STATE of H1: Observing at 152Mpc
CURRENT ENVIRONMENT:
SEI_ENV state: CALM
Wind: 7mph Gusts, 5mph 5min avg
Primary useism: 0.03 μm/s
Secondary useism: 0.44 μm/s
QUICK SUMMARY:
IMC_LOCK Issue:
IMC_LOCK Is stuck in a loop, between Close_ISS (50) and LOCKED (100)
IMC_LOCK [CLOSE_ISS.run] USERMSG 0: Diffracted power jumped too much, toggling secondloop
Found Camilla's alog about this issue: https://alog.ligo-wa.caltech.edu/aLOG/index.php?callRep=71357
But it seems like it resolved it's self for her relatively quickly when she ran into this issue.
Tried to take IMC_LOCK to CLOSE_ISS and to To MCWFS_OFFLOADED but I still end up in the same loop.
Camilla Suggested maybe changing the IMC_lock code to allow for a bigger Diffracted Power Jump
Line 529 ,in IMC_LOCK.py, I wanted to try this, but was hesitant.
Called up Jason, Who then Mentioned that Keita would know more about the specifics of this particular issue.
Rang Keita, who said changing that line is likely not the real solution.
While we were making a plan to resolve the issue. It resolved it's self after about 2 hours of not working properly.
The issue was very likely: the electronic offset in the board has changed enough that the combination of the 2ndLoop REF Servo H1:PSL-(ISS_SECONDLOOP_REFERENCE_SERVO_OUT16) and 3rdLoop offset can no longer compensate for the changes it needs any longer. Tagging PSL team.
Note to other operators!:
If H1 has a lockloss, contact Jason to touch up the RefCav as this RefCav transmission is too low and liekly a contributing factor to the IMC issue.

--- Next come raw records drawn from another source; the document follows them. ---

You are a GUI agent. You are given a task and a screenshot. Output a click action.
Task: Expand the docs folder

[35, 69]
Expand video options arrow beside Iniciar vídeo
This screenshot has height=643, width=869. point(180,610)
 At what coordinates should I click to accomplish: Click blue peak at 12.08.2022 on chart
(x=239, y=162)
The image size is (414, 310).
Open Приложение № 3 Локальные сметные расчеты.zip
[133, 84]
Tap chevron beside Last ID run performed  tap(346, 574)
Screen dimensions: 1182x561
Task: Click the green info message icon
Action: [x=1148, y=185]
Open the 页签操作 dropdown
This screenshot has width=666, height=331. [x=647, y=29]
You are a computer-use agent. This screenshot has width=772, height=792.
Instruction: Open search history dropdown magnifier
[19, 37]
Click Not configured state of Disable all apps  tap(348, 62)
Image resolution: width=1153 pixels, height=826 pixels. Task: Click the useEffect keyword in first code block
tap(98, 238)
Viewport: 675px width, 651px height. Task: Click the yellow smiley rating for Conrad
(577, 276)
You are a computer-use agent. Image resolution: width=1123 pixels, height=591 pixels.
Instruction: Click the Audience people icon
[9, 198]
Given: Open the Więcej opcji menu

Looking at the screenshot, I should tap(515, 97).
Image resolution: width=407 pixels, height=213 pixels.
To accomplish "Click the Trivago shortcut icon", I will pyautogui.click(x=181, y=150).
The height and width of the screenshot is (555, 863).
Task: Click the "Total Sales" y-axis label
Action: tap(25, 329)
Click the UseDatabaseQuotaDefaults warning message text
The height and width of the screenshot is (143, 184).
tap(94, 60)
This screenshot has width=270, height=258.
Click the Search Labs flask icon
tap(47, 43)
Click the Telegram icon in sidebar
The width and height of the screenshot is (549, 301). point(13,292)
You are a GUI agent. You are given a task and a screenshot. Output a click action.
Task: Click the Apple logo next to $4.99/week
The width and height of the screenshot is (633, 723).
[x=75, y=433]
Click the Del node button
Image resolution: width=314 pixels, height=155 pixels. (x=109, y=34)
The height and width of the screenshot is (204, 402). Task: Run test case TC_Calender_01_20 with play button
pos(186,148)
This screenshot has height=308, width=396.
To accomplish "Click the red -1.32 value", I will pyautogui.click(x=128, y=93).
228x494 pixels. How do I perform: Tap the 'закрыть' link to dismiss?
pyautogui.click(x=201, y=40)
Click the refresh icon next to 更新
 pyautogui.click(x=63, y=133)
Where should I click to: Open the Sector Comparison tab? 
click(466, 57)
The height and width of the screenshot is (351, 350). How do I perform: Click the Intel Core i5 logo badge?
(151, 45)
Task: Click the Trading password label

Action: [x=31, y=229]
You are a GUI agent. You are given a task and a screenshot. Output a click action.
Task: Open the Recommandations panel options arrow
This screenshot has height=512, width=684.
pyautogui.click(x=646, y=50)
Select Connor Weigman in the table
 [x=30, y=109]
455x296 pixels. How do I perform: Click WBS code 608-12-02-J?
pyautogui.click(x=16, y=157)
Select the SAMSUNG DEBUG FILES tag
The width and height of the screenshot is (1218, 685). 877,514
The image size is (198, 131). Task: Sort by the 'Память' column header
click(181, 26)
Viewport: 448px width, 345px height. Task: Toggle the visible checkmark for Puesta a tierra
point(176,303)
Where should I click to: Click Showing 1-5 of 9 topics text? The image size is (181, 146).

FMCS Issues: The FMCS IOC keeps going down and thus the FirePump alerts are going off along with the Temperature sensors not giving us any data through MEDM or NDSCOPES.
Dave is aware of this and has been actively trying to find a way to automate the Restarting process of that IOC to limp us along until tomorrow. so far it's failed twice during this shift. at 9:47UTC and 10:45 UTC. If you have gotten an alert it is likely due to the FMCS IOC errors we have been having. Tagging CDS and FMCS.
See my annotation of infinite loop of 2nd loop enabling-disabling due to mismatch between the electronics offset and the 3rd loop offset. 1st loop is REALLY slow to respond to the change in the 2nd loop board DC output (because the 2nd loop output is added to the already whitened 1st loop sensor signal), which doesn't help either.
The way this works is that the diffraction average is measured just before the board output is enabled, then the guardian waits for 10 seconds (waiting for the reference servo to take care of any remaining electronics offset that the third loop offset could not counteract), enables the 2nd loop servo, wait for a while, measures the diffraction again, and if that's close enough to the original number it's satisfied.
In this case, it seems that the electronics offset drifted enough so 10 seconds is not quite enough for the reference servo to take care of that. The solution would be to tune the 3rd loop offset.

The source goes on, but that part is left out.